Much Ado about PVCs

The 2015 Elections in Nigeria kicked off on Saturday (March 28) with the presidential, senatorial and House of Representatives’ polls. The Elections would continue on Sunday for areas where voting could not commence or could not be concluded. In the midst of the massive election dust, one vital item on which INEC hinged increased credibility has failed Nigerians. 

The permanent voters’ cards (PVCs) in conjunction with the card readers were supposed to help end decades of impunity in the nation’s electoral system. After years of massive rigging via multiple thumb printing, many Nigerians heaved sighs of relieve when INEC announced that it was implementing a system to thwart the evil deeds of many politicians, and help put voters where they ought to be—at the heart of the electoral system.

With PVCs at the background, promising one man-one vote, politicians embarked on massive campaigns to woo voters. The campaign handbook was revised with the notion that the PVC-card reader biometric checks would allow only duly authenticated and accredited persons to vote. Hence, voters had to be lured to support respective candidates.

As Nigerians hailed INEC’s initiative, the PDP and some other political parties raised objections to the new system, claiming that the system would disenfranchise many voters. Many Nigerians were cynical of their motive, suspecting that the real grouse was the impediment to free flowing rigging. To allay fears, INEC conducted a test-run in some states, and pledged to fix the challenges that were noticed during the test-run.

Move forward to the Election Day. The first omen of a rough day was when live on television, the Nigerian president could not be accredited using his PVC and four card readers. INEC resorted to manual accreditation for him (on self-recognition). Though some areas had no problems with the new system, reports of card readers failing to function as intended started pouring in from various parts of the country. It was noticed that the lenses of many card readers still had their protective films on them. An advisory was quickly issued for officials to remove the offending films. It helped some polling units, but the general problem continued.

At various polling units with card reader issues, officials started bypassing biometric verification, while some even ditched PVC authentication. Later, INEC issued a statement authorizing the use of manual accreditation—the very system it was trying to change. The godfathers of rigging immediately put their shenanigan capabilities into full gear.

Where did INEC go wrong? Just like many Nigerian policies, the problem was not policy, but policy implementation. After spending billions of naira on the new system, Nigerians have been deprived of the benefits. I believe that INEC’s biggest mistake was the lack of a structured deployment plan. The card readers should have been tested in a large mock election. Then, the various gubernatorial elections that held last year could have been used for real life testing of the system. Each test would have provided challenges to be solved during the next test. This way, most challenges would have been resolved before this year’s general polls.

The statements above are just conjectures. I do not know whether INEC had enough funds to have facilitated an earlier deployment of PVCs and card readers in last year’s elections. However, INEC’s chairman, Professor Attahiru Jega’s oft-repeated claim that INEC was prepared for the elections, is a noose round his neck. This fiasco does not show much preparedness, though I must be fair in saying that INEC tried.
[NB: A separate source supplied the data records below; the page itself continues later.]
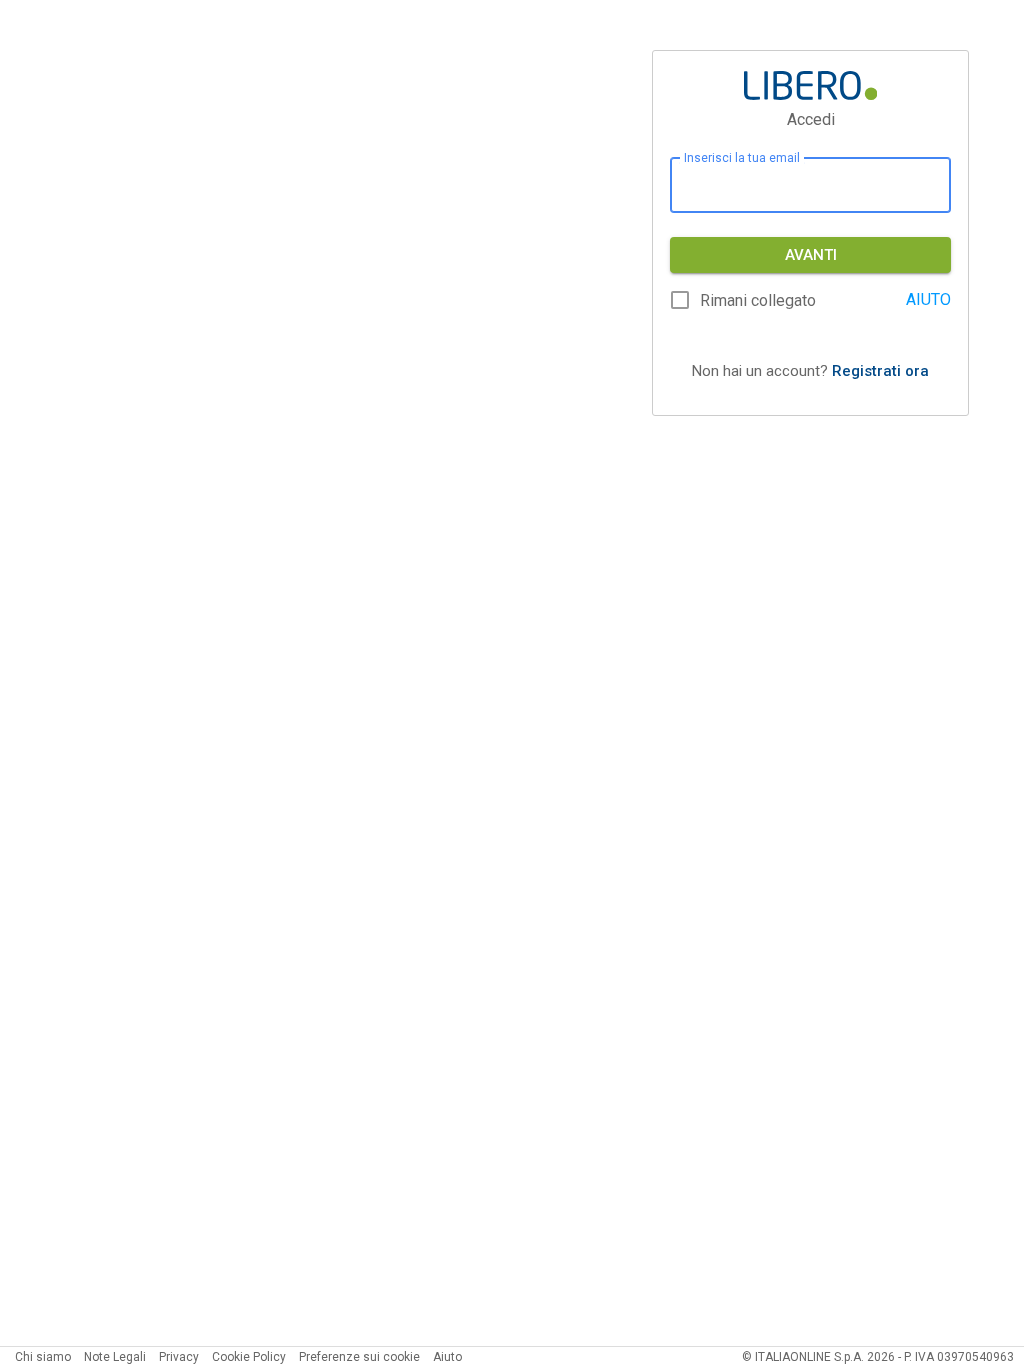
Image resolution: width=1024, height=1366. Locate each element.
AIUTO (928, 299)
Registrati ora (880, 371)
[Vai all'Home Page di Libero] (810, 85)
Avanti (811, 255)
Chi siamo (43, 1357)
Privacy (179, 1357)
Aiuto (447, 1357)
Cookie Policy (249, 1357)
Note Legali (115, 1357)
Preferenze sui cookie (359, 1357)
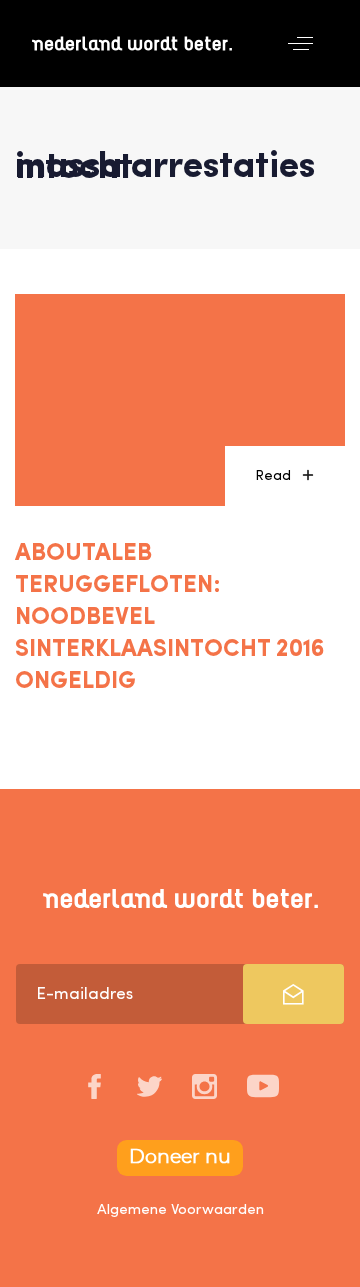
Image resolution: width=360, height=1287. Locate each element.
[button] (300, 43)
The evil-stopping PVC-card reader system has failed in its debut. Nonetheless, just as any sports’ fan knows, a bad debut does not mean a bad career. Can INEC fix these problems within the two weeks before the next set of polls? Time would tell, though I seriously doubt it. However, we can be assured that our democracy is deepening. Rigging may last for a night, but clean polls would come in the morning. Soon, Nigeria would get to Planet Clean Polls.